Use Static() to mark a column as static:
from coodie.fields import PrimaryKey, ClusteringKey, Static
class SensorReading(Document):
sensor_id: Annotated[str, PrimaryKey()]
reading_time: Annotated[str, ClusteringKey()]
sensor_name: Annotated[str, Static()] = "" # shared across partition
value: float = 0.0
This produces:
CREATE TABLE sensor_reading (
sensor_id text,
reading_time text,
sensor_name text STATIC,
value float,
PRIMARY KEY (sensor_id, reading_time)
);
Every row for the same sensor_id shares the same sensor_name value.
Updating sensor_name on any row updates it for all rows in that partition.
Note
Static columns require at least one clustering column in the table. A table with only a partition key and no clustering key cannot have static columns.
Combining Markers
You can combine multiple markers in a single Annotated[]:
# A TimeUUID that is also a primary key
event_id: Annotated[UUID, PrimaryKey(), TimeUUID()]
# A BigInt with a secondary index
population: Annotated[int, Indexed(), BigInt()]
Optional Fields
Use Optional[X] (or X | None on Python 3.10+) for nullable fields:
class Profile(Document):
user_id: Annotated[UUID, PrimaryKey()]
name: str # Required
bio: Optional[str] = None # Optional, defaults to None
age: int | None = None # Same as Optional[int]

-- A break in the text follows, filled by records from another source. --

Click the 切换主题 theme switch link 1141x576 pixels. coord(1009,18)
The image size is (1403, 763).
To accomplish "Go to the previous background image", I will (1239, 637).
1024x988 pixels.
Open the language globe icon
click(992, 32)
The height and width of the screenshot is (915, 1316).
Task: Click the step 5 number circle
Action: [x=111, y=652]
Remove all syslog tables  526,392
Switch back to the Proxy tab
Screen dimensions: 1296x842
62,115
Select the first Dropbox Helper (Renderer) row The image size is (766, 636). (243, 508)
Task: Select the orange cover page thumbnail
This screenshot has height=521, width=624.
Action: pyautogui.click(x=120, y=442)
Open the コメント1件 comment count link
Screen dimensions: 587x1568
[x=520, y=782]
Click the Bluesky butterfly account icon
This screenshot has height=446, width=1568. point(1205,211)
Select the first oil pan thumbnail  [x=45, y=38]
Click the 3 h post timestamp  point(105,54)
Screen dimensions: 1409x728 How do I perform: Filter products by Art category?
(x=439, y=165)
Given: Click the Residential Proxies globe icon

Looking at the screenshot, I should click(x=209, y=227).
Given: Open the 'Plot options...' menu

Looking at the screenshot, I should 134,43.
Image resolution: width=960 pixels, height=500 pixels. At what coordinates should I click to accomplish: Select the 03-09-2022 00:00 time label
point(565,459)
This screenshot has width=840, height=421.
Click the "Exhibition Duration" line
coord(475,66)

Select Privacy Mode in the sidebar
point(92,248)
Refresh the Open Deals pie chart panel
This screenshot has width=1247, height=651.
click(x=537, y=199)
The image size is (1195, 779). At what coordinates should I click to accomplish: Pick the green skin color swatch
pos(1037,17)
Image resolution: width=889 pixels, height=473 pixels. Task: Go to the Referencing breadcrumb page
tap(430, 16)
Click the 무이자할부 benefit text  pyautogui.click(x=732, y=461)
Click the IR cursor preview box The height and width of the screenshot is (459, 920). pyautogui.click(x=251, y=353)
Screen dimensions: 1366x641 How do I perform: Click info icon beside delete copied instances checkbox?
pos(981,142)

When a field is Optional and the stored value is NULL in Cassandra,
coodie returns None.
User-Defined Types
coodie supports Cassandra User-Defined Types via the UserType base class.
UDT fields are automatically mapped to frozen<type_name> in CQL:
from coodie.usertype import UserType
class Address(UserType):
street: str
city: str
zipcode: int
class Profile(Document):
user_id: Annotated[UUID, PrimaryKey()]
home: Address # frozen<address>
offices: list[Address] = [] # list<frozen<address>>
contacts: dict[str, Address] = {} # map<text, frozen<address>>
UDTs are always frozen — the Frozen() marker is accepted but redundant.
Nested UDTs (a UDT containing another UDT) are fully supported.
See User-Defined Types (UDT) for the full UDT guide.
What’s Next?
User-Defined Types (UDT) — full UDT guide with nested types and sync_type()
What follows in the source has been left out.